Four years into Reg CF, well over a thousand companies from all over the U.S. have raised over $300 million. Each gained dozens, hundreds, or thousands of new investors. Often these investors are customers of the company, or friends and family. But there are also hundreds of thousands of new startup investors out there looking for promising opportunities. Many of these investors actively participate in helping the company succeed.
This change is finally leveling the playing field for startups and investors alike. Private investing is no longer limited to a few wealthy investors in big cities.
This is why I started Republic. We believe startups and small businesses are the lifeblood of the economy. Small businesses and startups contribute 64% of net new private sector jobs, according to the Small Business Administration. The economy relies on small businesses, and until now their funding options have been limited.
We believe that opening up startup investing to everyone is an important step towards democratising the investing world, and we strive to help founders of all backgrounds.
Focus on Diversity
In the traditional venture world, minority and female founders only receive a small fraction of the funding. For example, only 11% of startups backed by VC firms had a female co-founder in 2018, according to Pitchbook data. Venture investments are often made within elite networks, which aren’t always inclusive.
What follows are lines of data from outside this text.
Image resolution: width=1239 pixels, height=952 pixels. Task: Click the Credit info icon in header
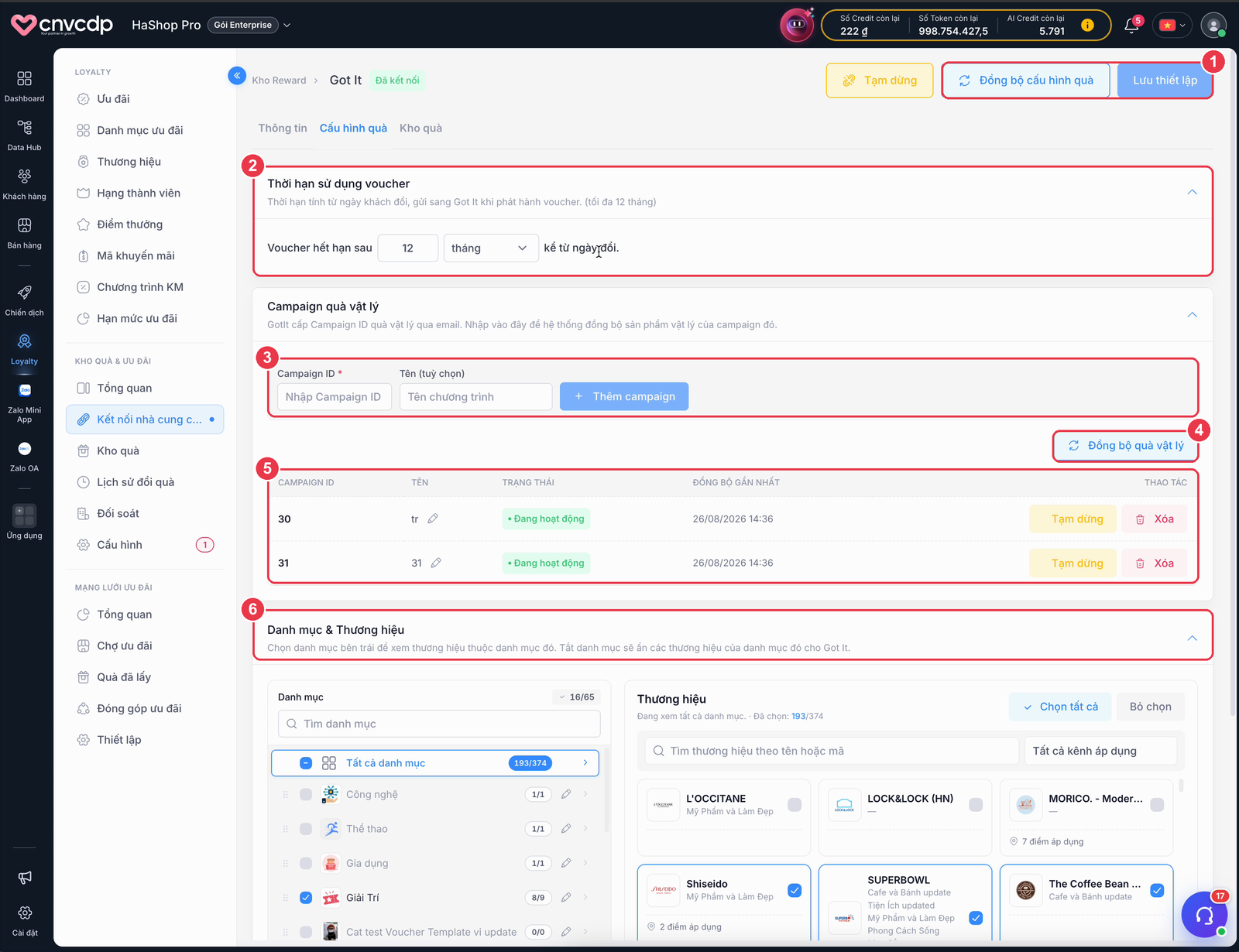(x=1087, y=25)
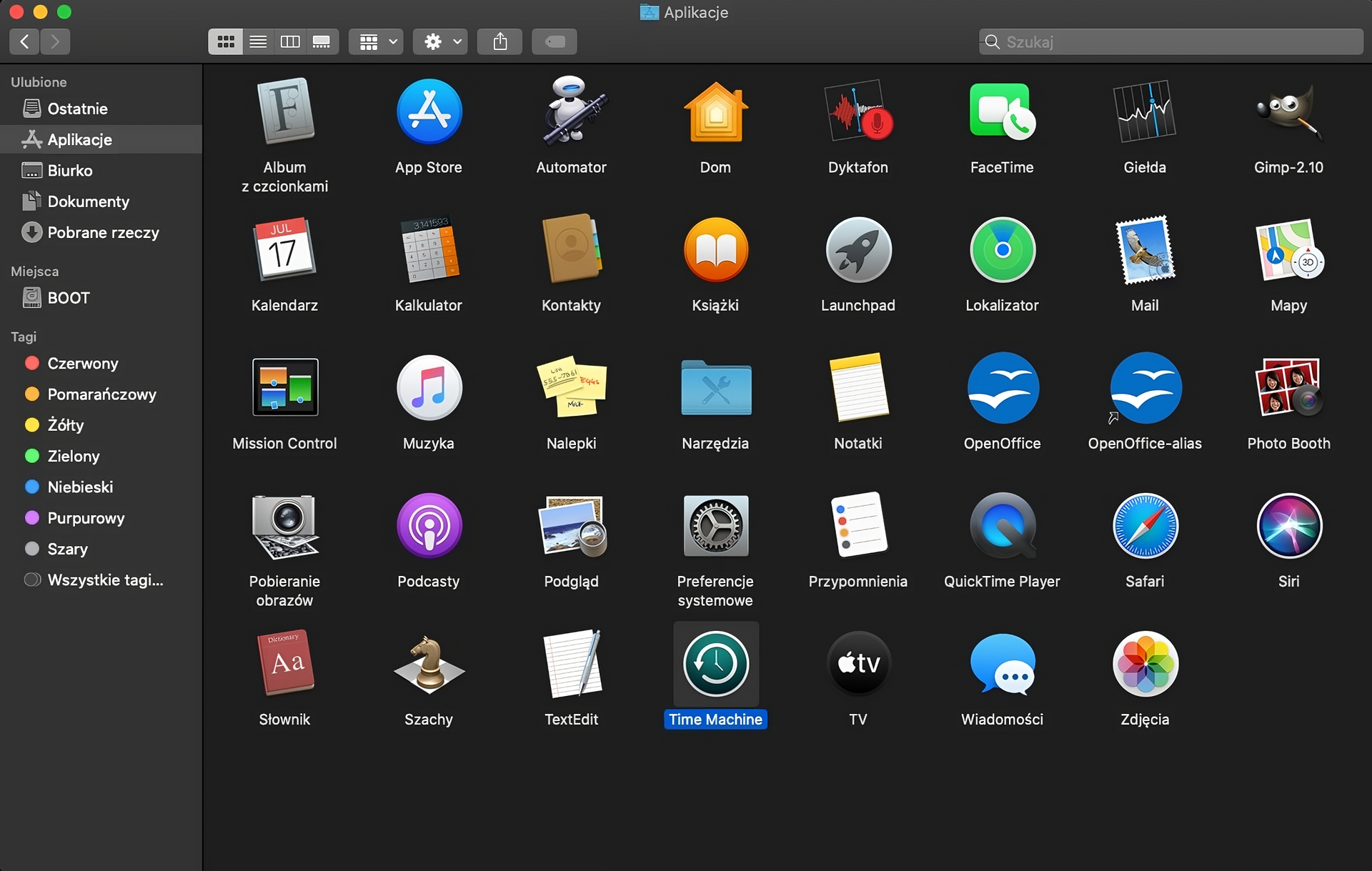
Task: Switch to list view mode
Action: [x=257, y=41]
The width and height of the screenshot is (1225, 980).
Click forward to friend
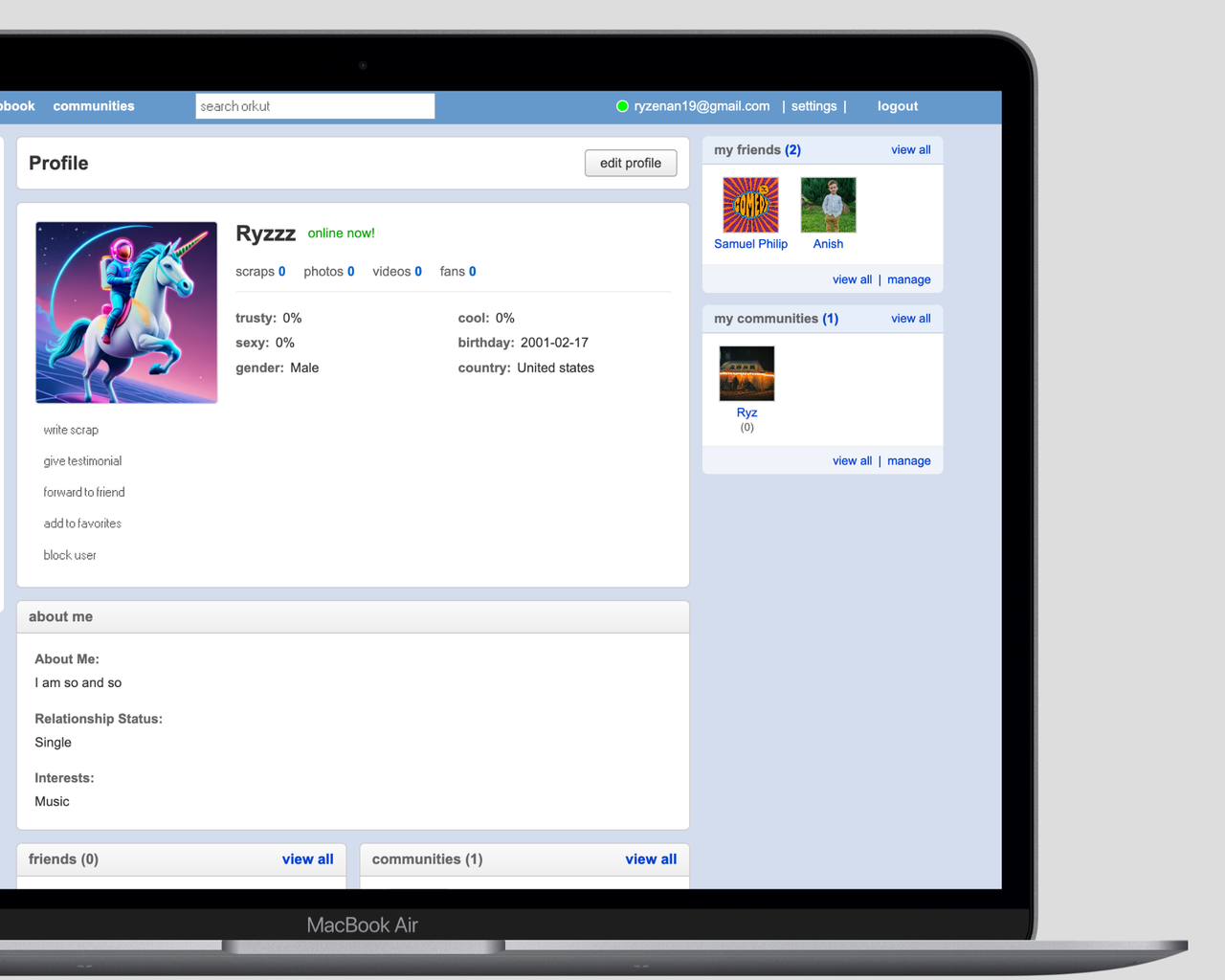[84, 492]
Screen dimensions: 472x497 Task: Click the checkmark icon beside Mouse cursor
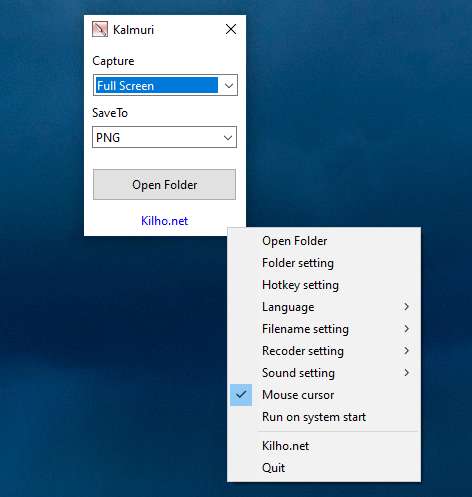241,395
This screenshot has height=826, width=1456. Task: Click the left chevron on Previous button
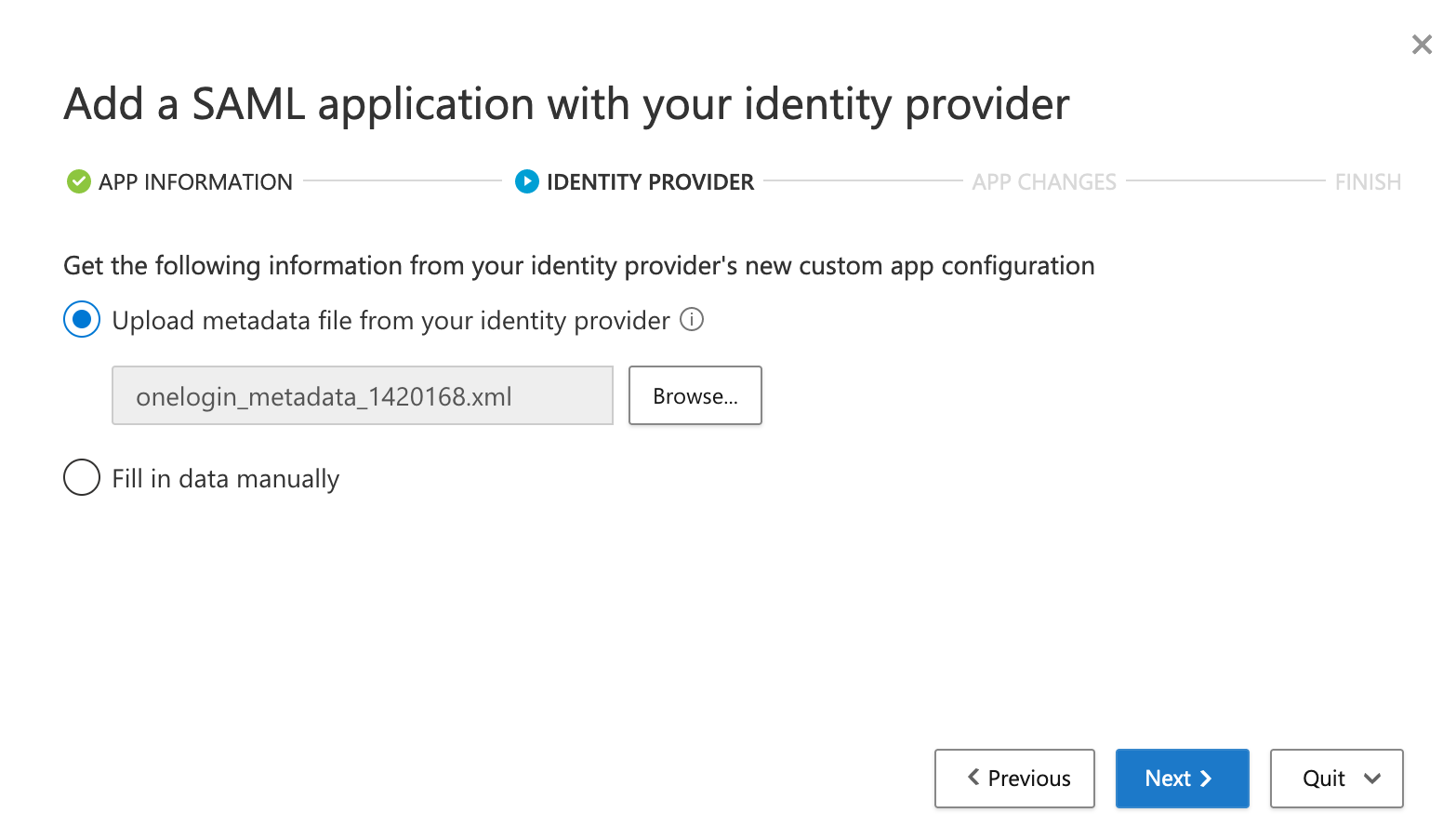[973, 777]
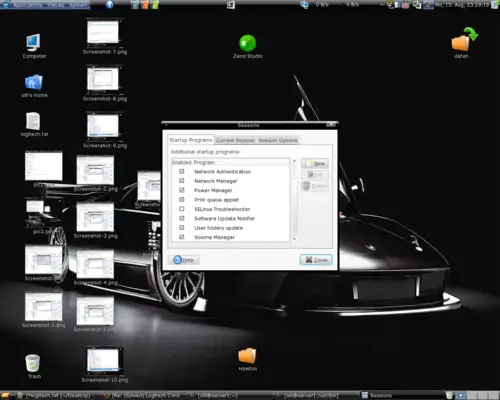Click the New button in Sessions
The image size is (500, 400).
(315, 163)
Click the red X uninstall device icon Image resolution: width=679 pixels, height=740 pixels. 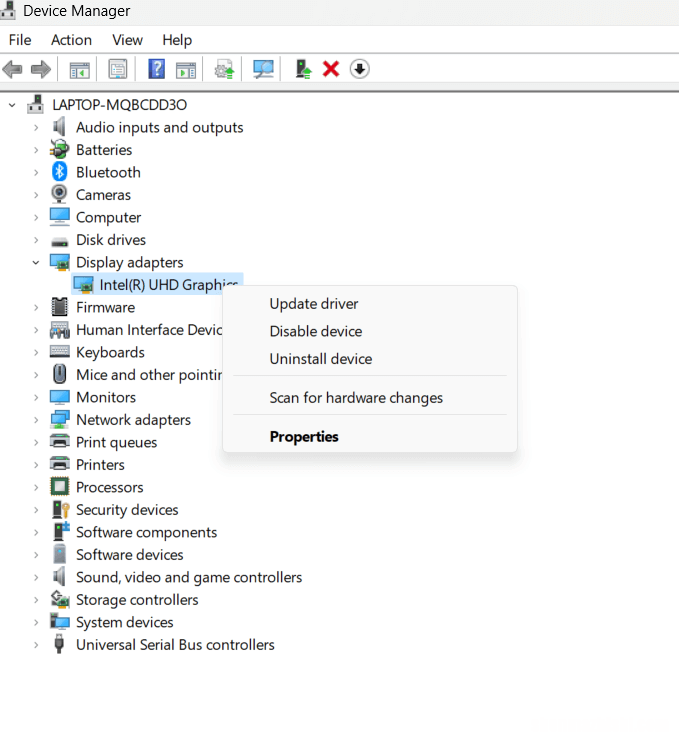(x=331, y=69)
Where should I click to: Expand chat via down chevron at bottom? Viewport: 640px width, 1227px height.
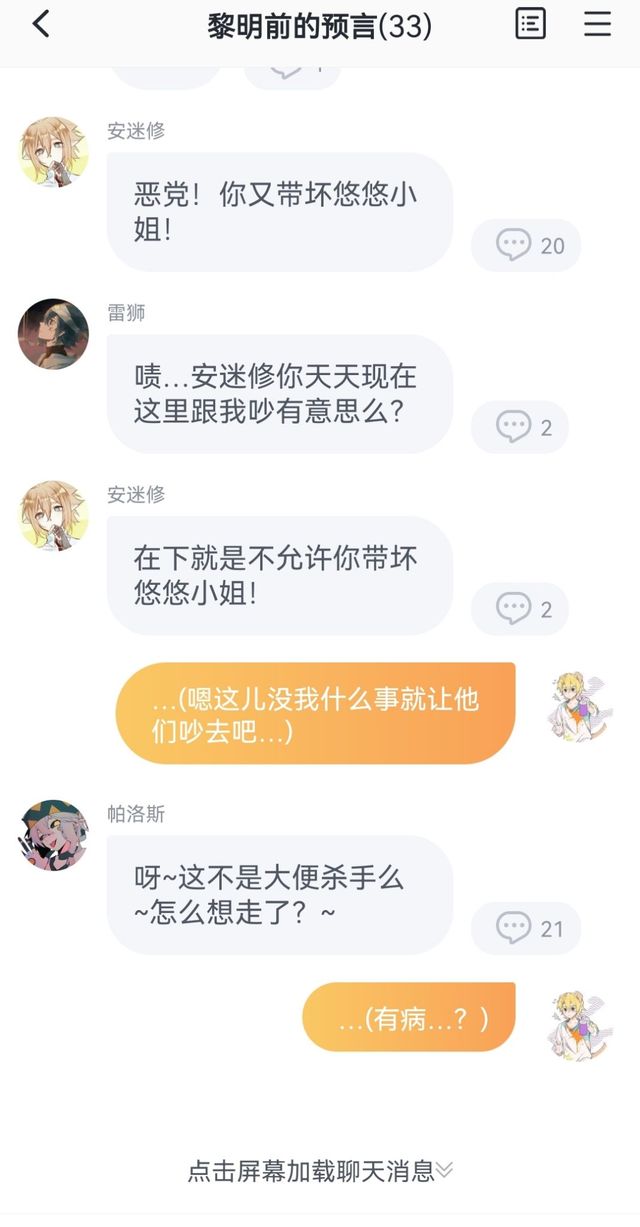[444, 1170]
We’ve made a conscious effort to fix this. We actively reach out to entrepreneurs who are underserved by the legacy system, including female and minority founders. Over 50% of the capital we’ve raised on Republic has gone to groups that are underserved by the legacy system. We give everyone a platform where their companies can shine, and they can raise money on their own terms.
While the traditional venture capital world is concentrated in a few cities, the new startup investment platforms are digital. We can help people from across the country raise money online.
And today, with the COVID-19 crisis, access to alternative sources of capital is more important than ever. With Reg CF businesses now have a way to raise funds from their customers, friends and family, and retail investors. Another important tool is Regulation A, which allows more mature companies to raise up to $50 million in growth capital per year, from both accredited and non-accredited investors.
We believe that retail capital will play an increasingly important role in funding startups and small businesses in America. Startup investing, and fundraising, are finally available to all. The future of entrepreneurship is one where everyone can participate. I couldn’t be more excited to be playing a part in building it.